AWS CDK has an L2 construct called ClientVpnEndpoint for deploying the AWS Client VPN. Add the VPC cidr and dnsServers. The DNS server is the .2 address in the VPC, for example 10.0.0.2 in a VPC with CIDR 10.0.0.0/8. A split tunnel VPN is configured using the splitTunnel property. Only traffic to the previously specified CIDR will be routed through this VPN tunnel. For serverCertificateArn and serverCertificateArn, use the certificate ARNs you previously created in AWS Certificate Manager.
Of course, instead of configuring AWS Client VPN with AWS CDK, you can also configure it manually or using another infrastructure as code solution.
Next, open "Client VPN endpoints" in the AWS console (it is part of the VPC dashboard). Select the VPN endpoint and download the client configuration.
Select "Download client configuration" in Client VPN endpoints
Move the downloaded file downloaded-client-config.ovpn to the folder that contains the certificates and keys (called custom_folder in the documentation). Open the file in a text editor and add the following lines at the end of the file to reference the client certificate and the client key.

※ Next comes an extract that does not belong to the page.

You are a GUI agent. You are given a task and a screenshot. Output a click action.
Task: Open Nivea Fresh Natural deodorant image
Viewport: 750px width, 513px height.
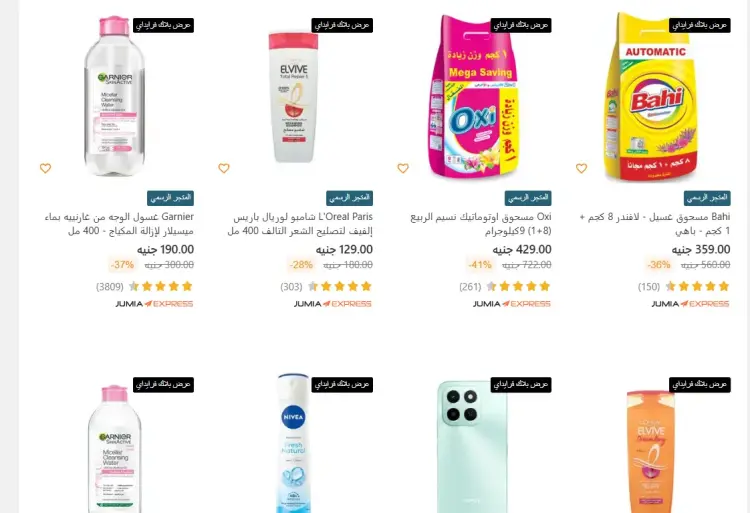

AWS Client VPN is based on OpenVPN. Download and install the OpenVPN Connect client software. Import the configuration file downloaded-client-config.ovpn into OpenVPN. The connection will start automatically.
OpenVPN client software
As a result, the demo application running at http://test.my-app.julian can be opened in a web browser.
Demo application in Chrome browser

Summary

When using AWS Client VPN with mutual authentication and client certificates, configuration is simple. AWS Client VPN is integrated with AWS CDK and requires only a few manual configuration tasks such as client certificate generation. Because AWS Client VPN is based on OpenVPN, only this VPN solution is required on developer notebooks. You get direct access to the resources. Testing and debugging can be done in a very helpful way.
Are you using AWS Client VPN for this use case as well? Or as a developer, how do you access private VPN resources in your project?